# [What is being asked]
Beginning with the first line of the data below, set down each line exactly through the line that contains "Apply the Exchange".

---------- Supplied entries

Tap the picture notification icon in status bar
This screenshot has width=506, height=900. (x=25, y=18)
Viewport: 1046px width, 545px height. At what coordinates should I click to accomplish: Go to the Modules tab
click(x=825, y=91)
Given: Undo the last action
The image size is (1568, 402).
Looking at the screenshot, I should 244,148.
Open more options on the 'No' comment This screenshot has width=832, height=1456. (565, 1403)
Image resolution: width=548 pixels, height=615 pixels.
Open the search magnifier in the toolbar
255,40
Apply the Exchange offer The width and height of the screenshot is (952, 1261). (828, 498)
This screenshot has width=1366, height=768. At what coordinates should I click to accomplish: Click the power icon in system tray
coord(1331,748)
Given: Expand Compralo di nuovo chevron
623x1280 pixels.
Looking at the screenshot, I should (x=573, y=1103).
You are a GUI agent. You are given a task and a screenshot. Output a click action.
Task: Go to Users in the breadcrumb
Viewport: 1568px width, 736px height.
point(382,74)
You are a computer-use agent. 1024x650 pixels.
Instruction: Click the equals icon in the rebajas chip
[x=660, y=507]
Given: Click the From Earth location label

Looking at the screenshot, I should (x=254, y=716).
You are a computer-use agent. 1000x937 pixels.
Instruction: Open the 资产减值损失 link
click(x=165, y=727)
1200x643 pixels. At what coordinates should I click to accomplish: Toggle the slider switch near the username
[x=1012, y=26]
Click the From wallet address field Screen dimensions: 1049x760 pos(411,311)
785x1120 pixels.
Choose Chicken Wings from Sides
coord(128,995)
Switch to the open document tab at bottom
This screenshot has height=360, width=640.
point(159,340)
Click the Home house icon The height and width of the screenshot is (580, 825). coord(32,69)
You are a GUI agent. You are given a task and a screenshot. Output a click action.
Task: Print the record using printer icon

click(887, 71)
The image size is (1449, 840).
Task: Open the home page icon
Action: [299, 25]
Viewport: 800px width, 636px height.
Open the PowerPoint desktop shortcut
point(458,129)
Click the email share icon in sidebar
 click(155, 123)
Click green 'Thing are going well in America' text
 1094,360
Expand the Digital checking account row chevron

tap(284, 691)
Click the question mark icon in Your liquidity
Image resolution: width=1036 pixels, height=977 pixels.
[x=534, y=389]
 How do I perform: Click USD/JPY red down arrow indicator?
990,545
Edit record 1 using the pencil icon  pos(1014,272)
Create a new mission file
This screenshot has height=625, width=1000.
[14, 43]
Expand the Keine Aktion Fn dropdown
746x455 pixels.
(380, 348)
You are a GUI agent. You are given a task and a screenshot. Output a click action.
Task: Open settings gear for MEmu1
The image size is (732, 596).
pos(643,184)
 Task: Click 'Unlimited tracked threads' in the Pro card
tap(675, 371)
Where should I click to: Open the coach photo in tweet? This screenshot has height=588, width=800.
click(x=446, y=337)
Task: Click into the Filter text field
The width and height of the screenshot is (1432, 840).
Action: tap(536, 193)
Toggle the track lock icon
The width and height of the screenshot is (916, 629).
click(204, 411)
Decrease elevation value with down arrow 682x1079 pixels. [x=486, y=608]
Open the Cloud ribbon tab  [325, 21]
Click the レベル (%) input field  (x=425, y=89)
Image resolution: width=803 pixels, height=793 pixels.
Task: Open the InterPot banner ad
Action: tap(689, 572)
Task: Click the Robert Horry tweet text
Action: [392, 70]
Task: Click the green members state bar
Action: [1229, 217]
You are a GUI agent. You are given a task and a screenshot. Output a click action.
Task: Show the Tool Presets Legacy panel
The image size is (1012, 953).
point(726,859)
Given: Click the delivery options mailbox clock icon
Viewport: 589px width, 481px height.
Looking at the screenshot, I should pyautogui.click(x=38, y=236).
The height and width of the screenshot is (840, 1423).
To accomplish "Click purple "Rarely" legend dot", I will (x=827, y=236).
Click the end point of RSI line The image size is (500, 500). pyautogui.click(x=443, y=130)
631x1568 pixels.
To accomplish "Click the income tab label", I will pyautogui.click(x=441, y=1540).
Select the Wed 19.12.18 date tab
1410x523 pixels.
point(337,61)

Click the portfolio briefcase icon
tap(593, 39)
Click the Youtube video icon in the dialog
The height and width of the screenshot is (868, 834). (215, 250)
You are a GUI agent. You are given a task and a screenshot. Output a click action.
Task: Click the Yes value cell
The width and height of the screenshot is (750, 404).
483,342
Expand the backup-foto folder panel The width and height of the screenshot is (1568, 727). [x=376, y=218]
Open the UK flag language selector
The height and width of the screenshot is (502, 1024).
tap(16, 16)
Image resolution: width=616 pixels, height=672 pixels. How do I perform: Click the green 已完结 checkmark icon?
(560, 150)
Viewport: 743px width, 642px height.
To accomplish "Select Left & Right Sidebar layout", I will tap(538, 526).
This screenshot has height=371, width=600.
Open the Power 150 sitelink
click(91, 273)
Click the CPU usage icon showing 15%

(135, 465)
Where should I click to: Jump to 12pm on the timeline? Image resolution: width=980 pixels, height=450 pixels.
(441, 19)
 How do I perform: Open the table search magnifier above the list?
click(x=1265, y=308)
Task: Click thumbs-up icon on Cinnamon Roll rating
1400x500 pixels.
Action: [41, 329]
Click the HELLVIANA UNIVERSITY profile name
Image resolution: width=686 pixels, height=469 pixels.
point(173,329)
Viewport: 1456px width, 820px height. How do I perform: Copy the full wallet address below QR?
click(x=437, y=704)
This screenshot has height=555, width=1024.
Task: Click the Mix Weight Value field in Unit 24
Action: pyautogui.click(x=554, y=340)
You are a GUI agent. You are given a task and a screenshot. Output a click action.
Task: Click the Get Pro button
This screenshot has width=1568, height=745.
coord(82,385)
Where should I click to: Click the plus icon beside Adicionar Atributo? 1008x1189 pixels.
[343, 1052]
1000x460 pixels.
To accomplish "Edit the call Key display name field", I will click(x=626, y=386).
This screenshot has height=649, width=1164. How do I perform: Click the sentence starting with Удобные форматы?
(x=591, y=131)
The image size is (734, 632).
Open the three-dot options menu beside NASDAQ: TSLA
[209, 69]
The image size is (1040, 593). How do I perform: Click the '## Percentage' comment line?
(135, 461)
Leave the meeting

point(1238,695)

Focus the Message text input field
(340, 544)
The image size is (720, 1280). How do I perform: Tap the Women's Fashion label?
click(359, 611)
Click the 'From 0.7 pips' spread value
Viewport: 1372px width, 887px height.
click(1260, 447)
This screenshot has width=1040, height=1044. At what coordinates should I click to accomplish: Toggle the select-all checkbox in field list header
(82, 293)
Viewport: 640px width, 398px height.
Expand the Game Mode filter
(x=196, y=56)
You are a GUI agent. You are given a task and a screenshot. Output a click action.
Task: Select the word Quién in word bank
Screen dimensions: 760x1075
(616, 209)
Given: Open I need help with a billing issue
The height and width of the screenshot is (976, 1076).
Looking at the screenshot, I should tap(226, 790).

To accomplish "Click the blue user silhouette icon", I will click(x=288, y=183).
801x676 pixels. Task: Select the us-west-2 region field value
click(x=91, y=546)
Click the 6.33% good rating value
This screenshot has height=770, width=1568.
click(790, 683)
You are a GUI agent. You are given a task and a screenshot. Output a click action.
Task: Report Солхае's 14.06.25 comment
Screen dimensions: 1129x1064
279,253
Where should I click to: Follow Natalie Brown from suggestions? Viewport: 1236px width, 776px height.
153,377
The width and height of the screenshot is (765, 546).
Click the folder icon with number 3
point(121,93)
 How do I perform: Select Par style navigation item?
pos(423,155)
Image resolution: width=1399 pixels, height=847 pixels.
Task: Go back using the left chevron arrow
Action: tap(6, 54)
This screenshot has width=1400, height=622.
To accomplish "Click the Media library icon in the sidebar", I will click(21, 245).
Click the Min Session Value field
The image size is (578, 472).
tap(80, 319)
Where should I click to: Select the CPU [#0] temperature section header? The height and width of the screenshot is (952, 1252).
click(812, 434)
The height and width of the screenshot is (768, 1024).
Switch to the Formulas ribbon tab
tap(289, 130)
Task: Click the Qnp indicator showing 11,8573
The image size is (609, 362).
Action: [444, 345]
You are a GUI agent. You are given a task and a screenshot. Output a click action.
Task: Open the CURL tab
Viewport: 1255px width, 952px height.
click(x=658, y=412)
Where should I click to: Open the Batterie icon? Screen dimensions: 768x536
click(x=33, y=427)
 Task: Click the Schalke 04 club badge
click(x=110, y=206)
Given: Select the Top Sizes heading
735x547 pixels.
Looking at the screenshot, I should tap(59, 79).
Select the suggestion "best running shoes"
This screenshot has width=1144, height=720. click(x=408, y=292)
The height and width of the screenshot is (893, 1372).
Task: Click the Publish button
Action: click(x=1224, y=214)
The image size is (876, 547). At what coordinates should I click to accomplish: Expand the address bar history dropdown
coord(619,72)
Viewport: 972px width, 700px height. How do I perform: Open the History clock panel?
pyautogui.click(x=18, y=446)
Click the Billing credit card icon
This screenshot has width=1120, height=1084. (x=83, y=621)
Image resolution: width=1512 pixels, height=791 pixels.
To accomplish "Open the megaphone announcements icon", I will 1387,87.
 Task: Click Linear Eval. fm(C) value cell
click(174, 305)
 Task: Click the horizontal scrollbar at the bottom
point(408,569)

--------------------

# [Response area]
Tap the picture notification icon in status bar
This screenshot has width=506, height=900. (x=25, y=18)
Viewport: 1046px width, 545px height. At what coordinates should I click to accomplish: Go to the Modules tab
click(x=825, y=91)
Given: Undo the last action
The image size is (1568, 402).
Looking at the screenshot, I should 244,148.
Open more options on the 'No' comment This screenshot has width=832, height=1456. (565, 1403)
Image resolution: width=548 pixels, height=615 pixels.
Open the search magnifier in the toolbar
255,40
Apply the Exchange offer The width and height of the screenshot is (952, 1261). (828, 498)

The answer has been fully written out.